Available data START

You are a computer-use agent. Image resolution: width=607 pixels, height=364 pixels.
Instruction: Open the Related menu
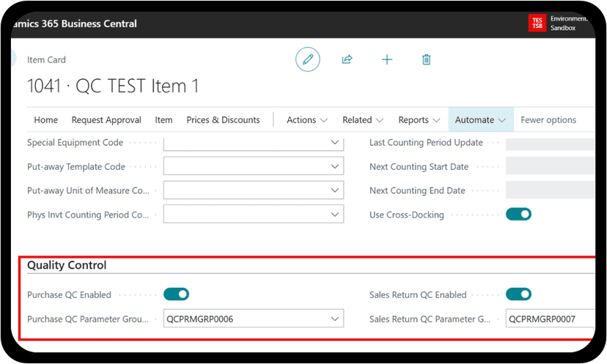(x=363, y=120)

Available data END
Available data START

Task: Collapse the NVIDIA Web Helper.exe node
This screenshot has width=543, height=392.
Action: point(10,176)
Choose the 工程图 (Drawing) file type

Available data END

Copy the lines above exactly, beginning at the line that has "This screenshot has width=543, height=392." and stopping after the line that has "Choose the 工程图 (Drawing) file type", and omit the rest.

### Exercise response
This screenshot has width=543, height=392.
Action: point(10,176)
Choose the 工程图 (Drawing) file type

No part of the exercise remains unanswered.